**Work task**: Without the pictures, retype exactly the lines from the top of the entries below through the line that contains "Select the Лист1 sheet tab".

[Stored records]
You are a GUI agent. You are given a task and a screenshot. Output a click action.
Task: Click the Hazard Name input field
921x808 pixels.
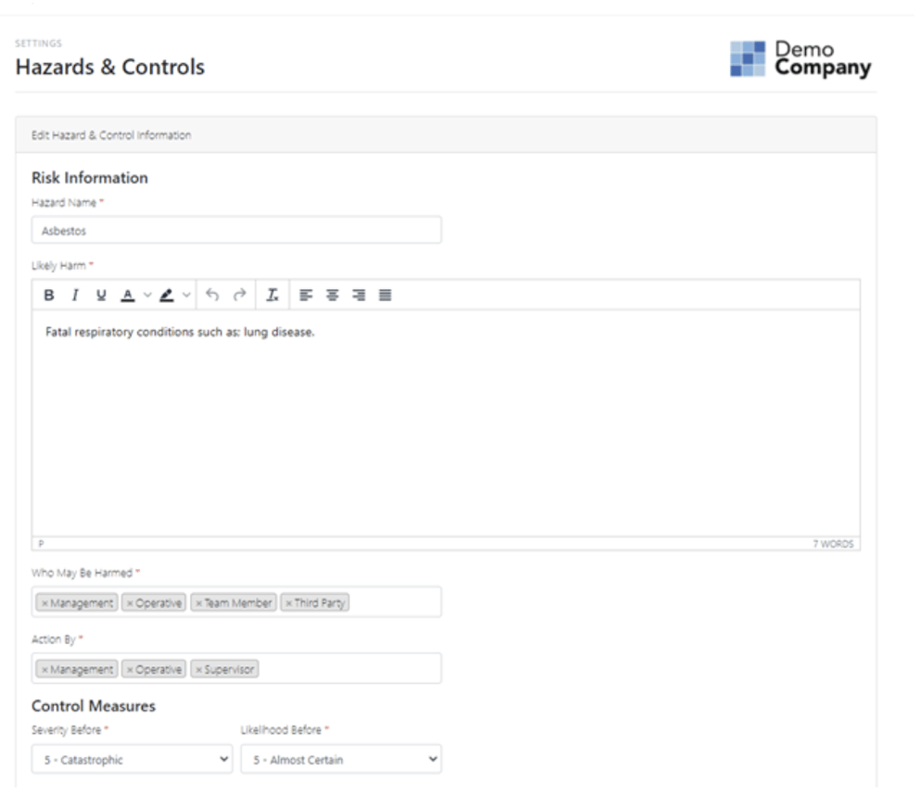[x=236, y=231]
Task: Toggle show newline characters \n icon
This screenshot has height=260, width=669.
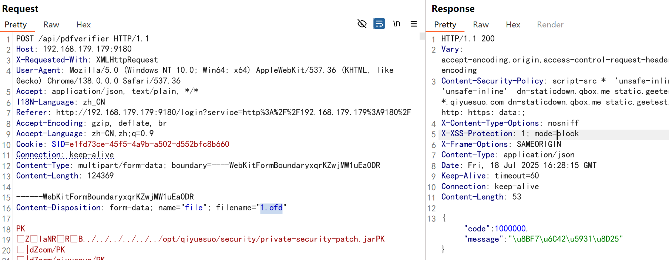Action: [x=397, y=24]
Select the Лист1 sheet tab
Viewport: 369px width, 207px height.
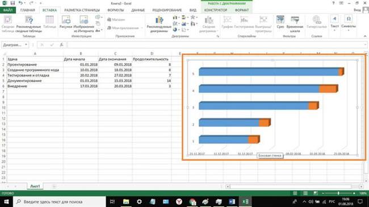click(x=35, y=186)
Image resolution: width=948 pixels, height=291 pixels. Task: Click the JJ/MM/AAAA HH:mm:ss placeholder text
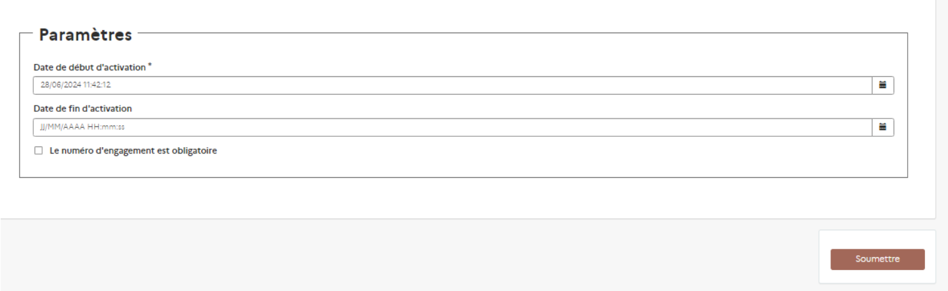coord(82,127)
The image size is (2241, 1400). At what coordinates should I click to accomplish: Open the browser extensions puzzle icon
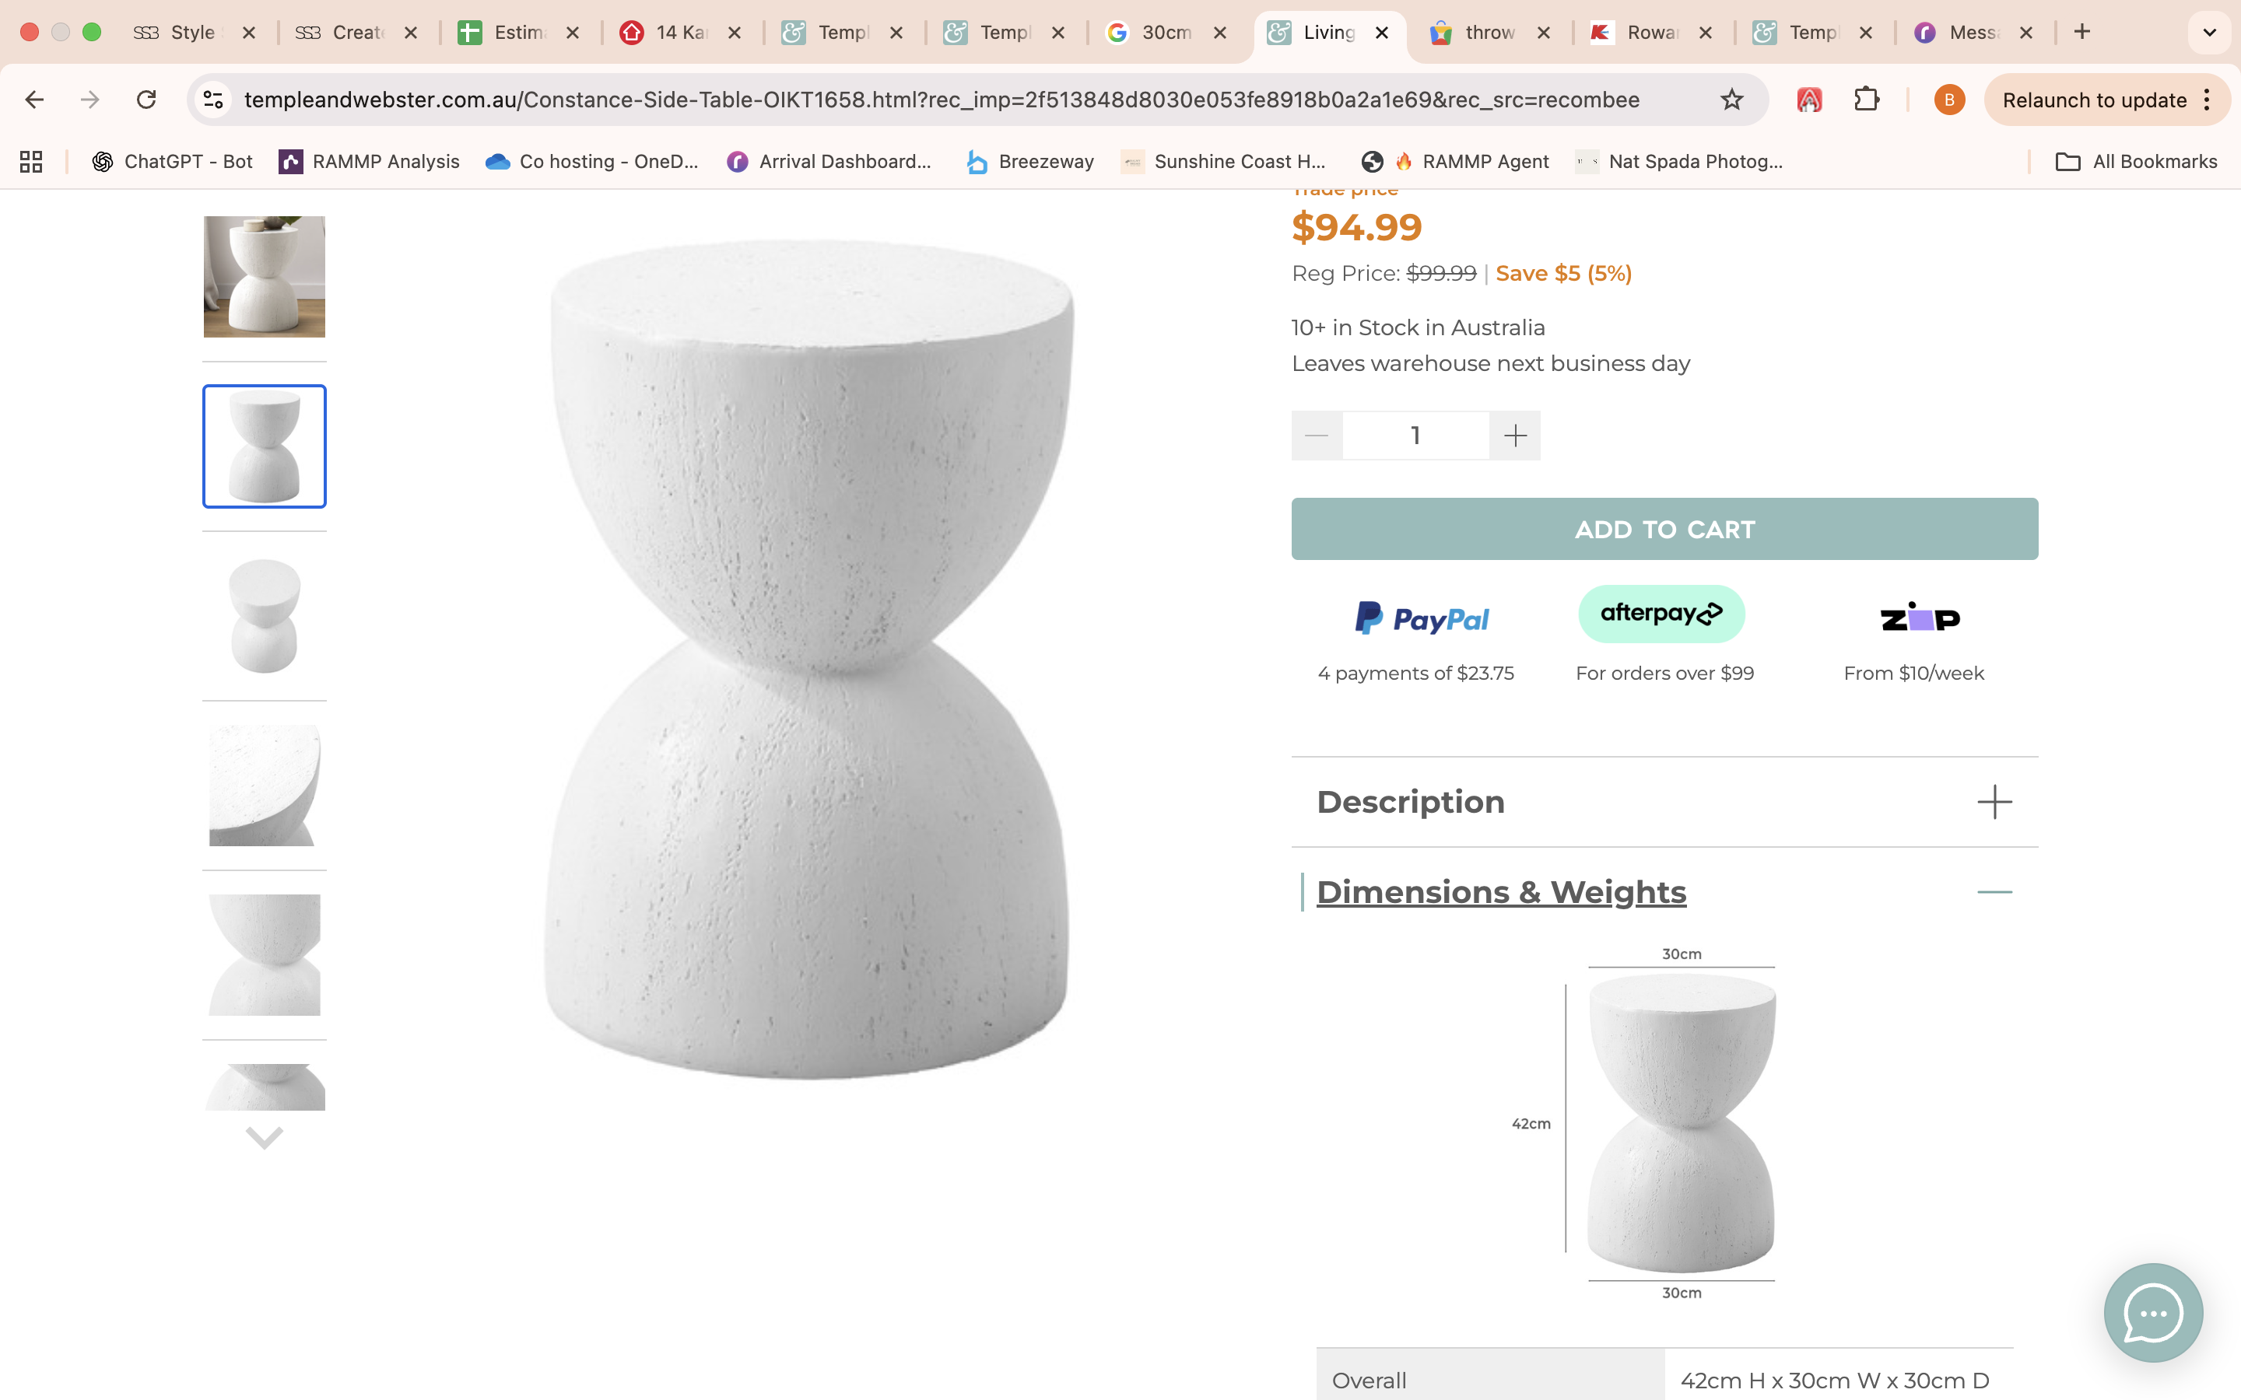[x=1866, y=100]
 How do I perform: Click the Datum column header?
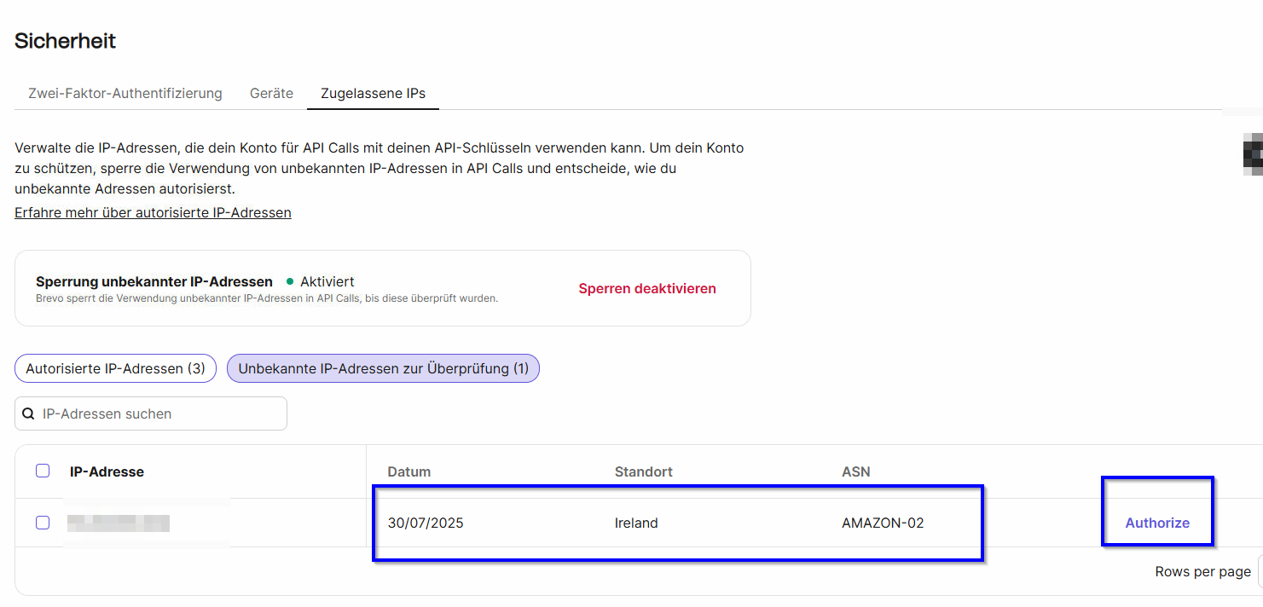[x=409, y=471]
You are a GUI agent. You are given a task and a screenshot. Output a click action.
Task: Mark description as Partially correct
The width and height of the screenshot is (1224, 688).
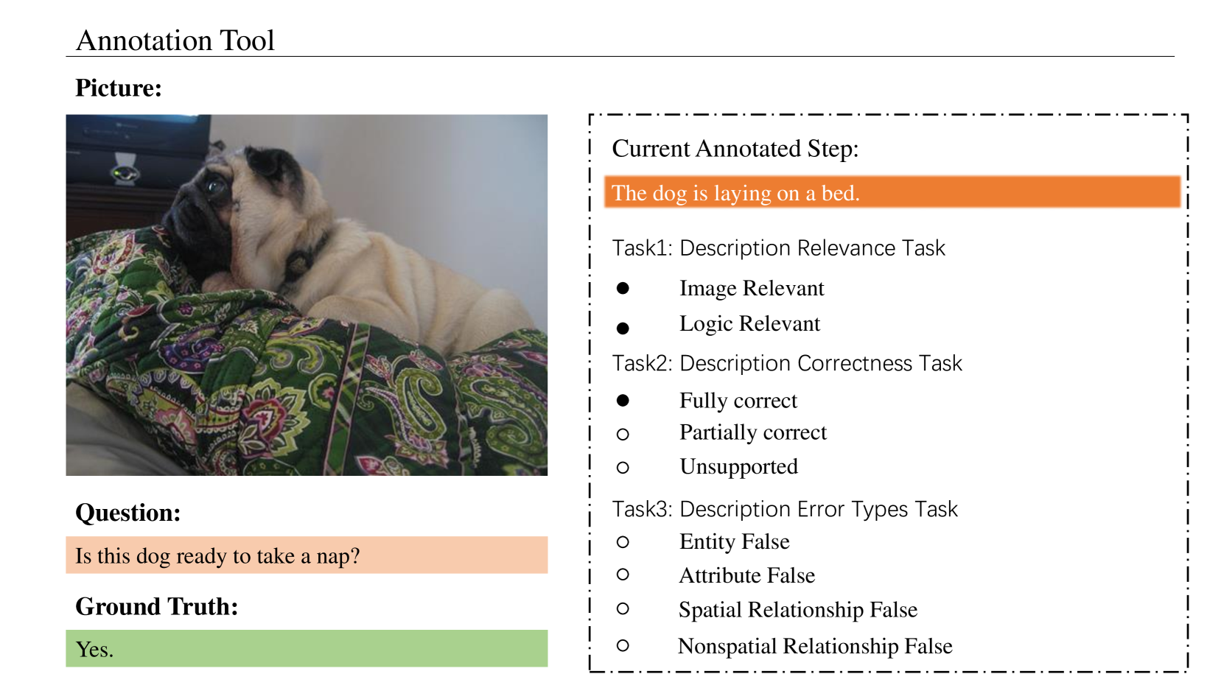point(623,435)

**Your solution**:
You are a GUI agent. You are given a task and a screenshot. Output a click action.
Task: Click the Hazard Name input field
921x808 pixels.
[x=236, y=231]
Task: Toggle show newline characters \n icon
This screenshot has height=260, width=669.
Action: [x=397, y=24]
Select the Лист1 sheet tab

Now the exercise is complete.